Да, я возвращалась к жизни, и первым делом я отправилась на лекции профессора Бертена. Как будто нарочно я попала на тему, выходящую за рамки программы: традиции самоубийства в Японии, он рассматривал в исторической перспективе то, что он сам называл «жертвоприношением» камикадзе, произнося это слово с религиозным благоговением. Мы рассмотрели также происхождение этого слова: божественный тайфун. Я уже как-то читала про это: в XIII веке ниспосланный провидением смерч разметал монгольское войско и спас страну от вражеского нашествия. Но боги с тех пор растеряли свое могущество, передав его всесильной беспристрастной экономике. Так что не удивительно было видеть, что камикадзе мрут как мухи, тараня армаду Мак Артура: двести военных кораблей и тысяча семьсот самолетов, их атаковавших.
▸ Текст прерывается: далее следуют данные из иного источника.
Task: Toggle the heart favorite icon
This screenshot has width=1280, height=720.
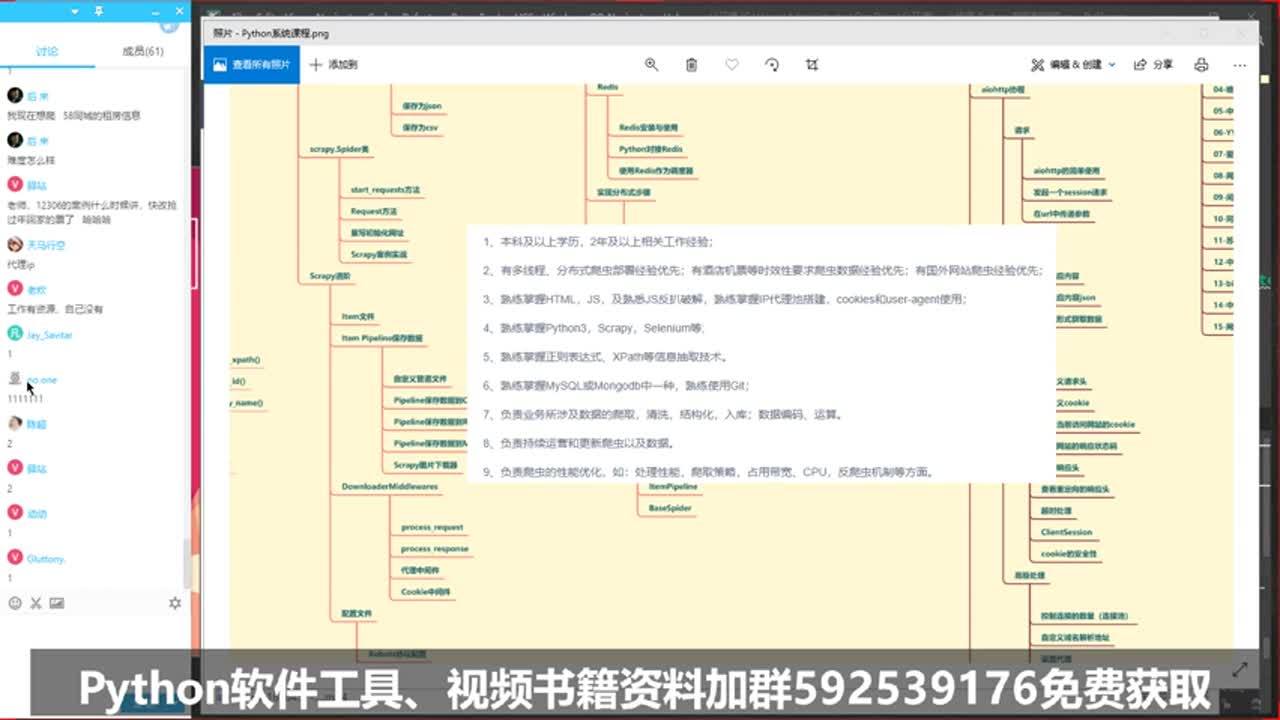Action: 732,64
Они вовсе не были ни орудием мести, ни орудием справедливости. Погибая, молодые японские летчики оставляли небо таким же бесконечно равнодушным, каким оно их встречало. Микрофон лектора вдруг затрещал. Бертен хлопнул по нему рукой, пощелкал кнопками, но все напрасно. Под тихое потрескивание микрофона он продолжал: «Отголоски их жертвоприношения еще долго будут звучать в умах людей. Солдаты Наполеоновской гвардии, американские морские пехотинцы, все солдаты во всех армиях мира имеют во время войны двойную цель: послужить своему отечеству и спасти свою шкуру. Японские же камикадзе обречены лишь на патриотический взлет: навстречу своей смерти. Когда была подписана капитуляция Японии, вице-адмирал Угаки взлетел с авиабазы Киушу вместе с парой десятков преданных пилотов, и вместо того, чтобы сдаться в плен, они предпочли исчезнуть в смертельной пучине моря». На этих словах Бертену пришлось прервать свою лекцию. Микрофон трещал все громче, перекрикивая лектора, заглушая его слова. Одна я точно знала, откуда взялся этот треск. Пока ждали техника, вызванного для починки микрофона, я повернулась к своему соседу: «Правда, они классные, эти камикадзе? — Да они просто отвратительные, если не сказать хуже. — А они мне нравятся, я тоже поступила бы так, как Угаки». По оторопевшему взгляду однокурсника я поняла, насколько чужой я ощущаю себя в мире, что меня окружает. К счастью, у меня есть брат, такого брата нет ни у кого на свете, он ждет меня, его зовут Цурукава. Моя судьба несет меня потоком к нему, как ручеек, спешащий влиться в большую реку.